▶ _ABOUT THIS EXERCISE_
Wherever the word "label" occurs in the lines below, copy the whole line.

▶ _DATA SHOWN_
---------------

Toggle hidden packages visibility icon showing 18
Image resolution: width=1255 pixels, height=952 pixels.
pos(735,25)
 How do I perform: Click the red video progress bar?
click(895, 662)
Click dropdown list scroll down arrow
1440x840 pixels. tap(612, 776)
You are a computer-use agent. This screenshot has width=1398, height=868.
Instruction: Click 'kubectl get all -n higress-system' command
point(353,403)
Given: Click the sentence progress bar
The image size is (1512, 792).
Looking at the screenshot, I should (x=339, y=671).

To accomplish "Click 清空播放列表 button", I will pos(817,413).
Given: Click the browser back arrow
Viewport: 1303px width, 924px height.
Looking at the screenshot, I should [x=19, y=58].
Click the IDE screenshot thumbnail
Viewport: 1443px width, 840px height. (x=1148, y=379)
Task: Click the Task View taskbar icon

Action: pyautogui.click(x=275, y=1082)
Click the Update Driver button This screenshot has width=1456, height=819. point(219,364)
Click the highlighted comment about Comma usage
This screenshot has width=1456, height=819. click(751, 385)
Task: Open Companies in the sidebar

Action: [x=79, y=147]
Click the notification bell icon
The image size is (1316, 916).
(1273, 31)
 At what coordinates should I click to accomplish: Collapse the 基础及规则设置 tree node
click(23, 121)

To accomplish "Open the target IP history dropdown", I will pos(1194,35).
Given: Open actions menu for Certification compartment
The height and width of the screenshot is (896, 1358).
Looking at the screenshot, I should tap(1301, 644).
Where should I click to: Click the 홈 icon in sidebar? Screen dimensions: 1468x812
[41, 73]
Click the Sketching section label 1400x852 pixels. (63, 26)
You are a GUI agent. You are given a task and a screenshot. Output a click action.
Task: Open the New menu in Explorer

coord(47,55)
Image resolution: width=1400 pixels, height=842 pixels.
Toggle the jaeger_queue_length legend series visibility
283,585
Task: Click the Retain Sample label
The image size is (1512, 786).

---------------

▶ _EXERCISE SOLUTION_
Click the Sketching section label 1400x852 pixels. (63, 26)
Task: Click the Retain Sample label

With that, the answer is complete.